-- Data for review follows --

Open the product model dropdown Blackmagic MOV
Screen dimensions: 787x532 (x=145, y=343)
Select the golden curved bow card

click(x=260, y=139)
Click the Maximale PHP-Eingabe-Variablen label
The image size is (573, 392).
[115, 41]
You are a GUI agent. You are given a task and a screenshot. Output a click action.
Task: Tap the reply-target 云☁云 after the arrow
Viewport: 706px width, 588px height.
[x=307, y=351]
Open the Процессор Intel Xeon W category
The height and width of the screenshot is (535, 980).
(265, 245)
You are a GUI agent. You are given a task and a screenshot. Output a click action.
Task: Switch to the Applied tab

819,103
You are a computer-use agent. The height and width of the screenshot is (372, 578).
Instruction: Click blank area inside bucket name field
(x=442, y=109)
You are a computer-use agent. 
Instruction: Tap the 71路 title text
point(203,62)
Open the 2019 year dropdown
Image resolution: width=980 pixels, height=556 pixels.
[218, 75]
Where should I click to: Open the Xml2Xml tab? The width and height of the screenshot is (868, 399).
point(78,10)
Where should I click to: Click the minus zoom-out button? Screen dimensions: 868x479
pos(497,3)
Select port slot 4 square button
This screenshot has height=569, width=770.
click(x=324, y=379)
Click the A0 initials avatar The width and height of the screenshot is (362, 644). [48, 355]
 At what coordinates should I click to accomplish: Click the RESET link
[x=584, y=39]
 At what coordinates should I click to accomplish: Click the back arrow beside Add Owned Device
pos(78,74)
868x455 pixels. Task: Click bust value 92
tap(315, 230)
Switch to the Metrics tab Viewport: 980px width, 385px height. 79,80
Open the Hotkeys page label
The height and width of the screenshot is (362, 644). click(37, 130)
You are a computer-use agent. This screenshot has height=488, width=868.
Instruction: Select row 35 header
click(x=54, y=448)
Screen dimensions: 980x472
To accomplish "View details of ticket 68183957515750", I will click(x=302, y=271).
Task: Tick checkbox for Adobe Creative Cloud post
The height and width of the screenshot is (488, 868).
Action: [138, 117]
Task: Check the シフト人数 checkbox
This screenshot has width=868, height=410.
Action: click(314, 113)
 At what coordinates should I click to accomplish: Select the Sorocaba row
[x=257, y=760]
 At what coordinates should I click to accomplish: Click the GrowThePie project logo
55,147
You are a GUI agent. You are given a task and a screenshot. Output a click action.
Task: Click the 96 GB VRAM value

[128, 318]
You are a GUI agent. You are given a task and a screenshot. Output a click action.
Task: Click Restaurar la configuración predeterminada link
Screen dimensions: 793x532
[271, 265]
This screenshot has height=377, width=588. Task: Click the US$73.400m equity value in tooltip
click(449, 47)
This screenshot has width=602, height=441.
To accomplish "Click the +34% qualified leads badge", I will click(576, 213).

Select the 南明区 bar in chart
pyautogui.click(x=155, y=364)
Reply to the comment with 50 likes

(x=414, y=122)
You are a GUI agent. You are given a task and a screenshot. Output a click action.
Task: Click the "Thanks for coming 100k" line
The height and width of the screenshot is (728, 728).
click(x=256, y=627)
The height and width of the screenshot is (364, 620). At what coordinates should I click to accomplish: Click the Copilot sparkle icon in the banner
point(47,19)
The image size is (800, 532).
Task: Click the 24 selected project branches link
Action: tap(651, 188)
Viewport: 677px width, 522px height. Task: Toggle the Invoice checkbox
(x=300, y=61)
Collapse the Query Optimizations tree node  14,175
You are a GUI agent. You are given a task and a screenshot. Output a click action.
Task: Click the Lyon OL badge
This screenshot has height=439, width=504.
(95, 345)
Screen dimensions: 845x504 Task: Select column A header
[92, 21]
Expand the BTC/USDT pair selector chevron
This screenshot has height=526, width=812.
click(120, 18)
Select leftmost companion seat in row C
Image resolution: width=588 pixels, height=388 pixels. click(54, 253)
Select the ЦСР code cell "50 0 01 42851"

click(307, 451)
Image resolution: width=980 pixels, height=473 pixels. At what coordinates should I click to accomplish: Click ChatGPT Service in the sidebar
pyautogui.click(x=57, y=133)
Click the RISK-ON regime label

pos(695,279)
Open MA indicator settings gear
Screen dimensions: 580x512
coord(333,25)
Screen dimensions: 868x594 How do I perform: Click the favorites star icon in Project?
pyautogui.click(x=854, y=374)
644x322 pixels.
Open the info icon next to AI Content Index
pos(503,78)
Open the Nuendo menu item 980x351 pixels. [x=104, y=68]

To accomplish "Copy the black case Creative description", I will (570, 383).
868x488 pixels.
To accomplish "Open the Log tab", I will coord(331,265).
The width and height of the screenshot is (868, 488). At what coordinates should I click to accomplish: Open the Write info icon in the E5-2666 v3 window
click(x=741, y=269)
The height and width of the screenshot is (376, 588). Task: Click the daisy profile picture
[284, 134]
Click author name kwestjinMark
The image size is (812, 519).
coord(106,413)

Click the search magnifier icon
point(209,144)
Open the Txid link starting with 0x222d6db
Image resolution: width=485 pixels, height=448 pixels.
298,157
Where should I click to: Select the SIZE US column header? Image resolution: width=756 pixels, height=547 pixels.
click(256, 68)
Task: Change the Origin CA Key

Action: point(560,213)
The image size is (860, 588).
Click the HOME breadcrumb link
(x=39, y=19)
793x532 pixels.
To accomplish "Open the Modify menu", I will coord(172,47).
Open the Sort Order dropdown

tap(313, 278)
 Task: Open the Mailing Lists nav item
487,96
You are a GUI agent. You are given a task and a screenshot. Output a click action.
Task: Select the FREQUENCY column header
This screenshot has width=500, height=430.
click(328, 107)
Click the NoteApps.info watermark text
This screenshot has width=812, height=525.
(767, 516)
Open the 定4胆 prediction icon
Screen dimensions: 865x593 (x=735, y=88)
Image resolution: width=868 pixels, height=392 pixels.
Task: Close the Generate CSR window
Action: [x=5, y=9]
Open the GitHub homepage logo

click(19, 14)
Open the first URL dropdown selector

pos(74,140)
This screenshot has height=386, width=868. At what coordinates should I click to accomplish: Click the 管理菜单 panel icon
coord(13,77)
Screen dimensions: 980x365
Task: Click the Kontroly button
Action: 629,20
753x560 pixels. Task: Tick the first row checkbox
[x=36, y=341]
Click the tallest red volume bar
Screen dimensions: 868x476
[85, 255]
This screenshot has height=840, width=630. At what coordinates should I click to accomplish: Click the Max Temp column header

-- Data for review concluded --

### What the task asks
Work out how many lines in the material above hold the word "computer"; answer with the number only.

### Response below
3